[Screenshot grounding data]
· · · · ·
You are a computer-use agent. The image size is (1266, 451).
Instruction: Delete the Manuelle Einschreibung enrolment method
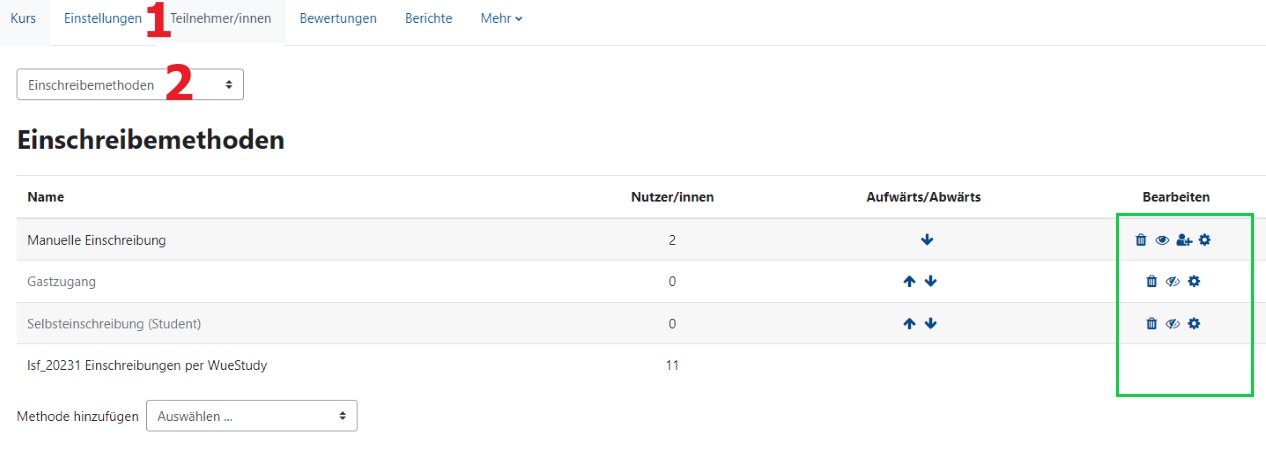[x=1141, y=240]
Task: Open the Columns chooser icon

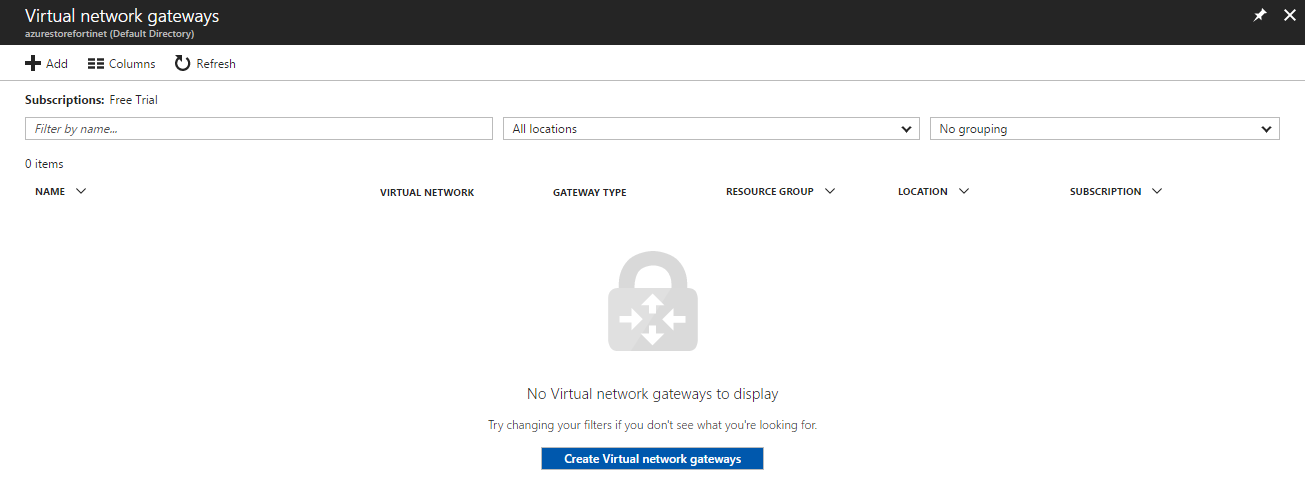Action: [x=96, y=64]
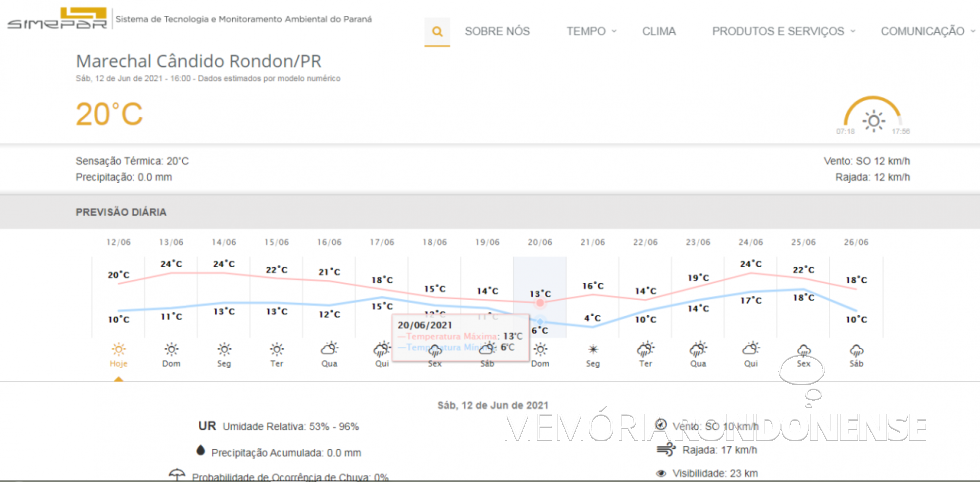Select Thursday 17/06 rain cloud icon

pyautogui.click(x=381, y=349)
· · · · ·
▸ WHAT IS REQUIRED
Copy out the data above to the letter, and keep every picture out of it.

▸ ANSWER BOX
You are a computer-use agent. The image size is (1266, 451).
Instruction: Delete the Manuelle Einschreibung enrolment method
[x=1141, y=240]
Task: Open the Columns chooser icon

Action: [x=96, y=64]
Select Thursday 17/06 rain cloud icon

pyautogui.click(x=381, y=349)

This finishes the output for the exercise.